The inspiration was contagious following the private viewing of the award-winning film, Alive Inside, in October 2014 by the leadership of United Church Homes. The film documents the work of Dan Cohen and the results that he was seeing when he provided music in personal playlists through iPods and headphones to older adults living in healthcare institutions. Cohen has since founded the non-profit, Music and Memory, to help provide music to elders across the country.

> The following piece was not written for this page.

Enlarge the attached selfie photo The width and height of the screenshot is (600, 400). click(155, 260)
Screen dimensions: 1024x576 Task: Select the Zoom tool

By the end of 2014, a UCH donor had given the funds for all six of UCH’s retirement communities to be Music and Memory certified. As a part of our own integration into this opportunity to help transform aging, it was decided that we would secure the rights to show the film at each community. Through our CHALICE Partner Program, we invited our friends, volunteers, donors and congregations to see the moving witness of the power of music to help overcome the confusion and isolation of dementia. Just as the film shares the story of how music is being used in care communities, it also documents the stories of two families and how music has shaped their care of loved ones who have been able to remain in their own homes. We wanted to share this story through the CHALICE Partner Program to show how this might also be used in churches and individual homes.
Trinity UCC in Wooster, Ohio, was one of the congregations that received the invitation to view the movie last May at Chapel Hill Community in Canal Fulton, Ohio. Inspired themselves, the staff and members who were present returned home and set a plan in motion. With seed money from their church’s endowment, they have purchased iPods, headphones and music for 10 members.
They also shared the movie with members of the congregation and will be showing it to their youth group at the end of September. Incorporated in their plan, the youth will help with the identification of the music for each of the designated member’s personal play list and the downloading of the songs and teaching the elders how to use the new iPods. The plan is for the youth to follow-up with monthly visits.
Initial research is suggesting that just three 30-minute sessions per week can help produce increased cognitive function in individuals with dementia symptoms. Music may not bring about a cure, but Music and Memory’s hope is that it allows points of connection for the elders and for those around them as the music “opens” pathways in the brain that are able to bypass areas debilitated by the dementia itself.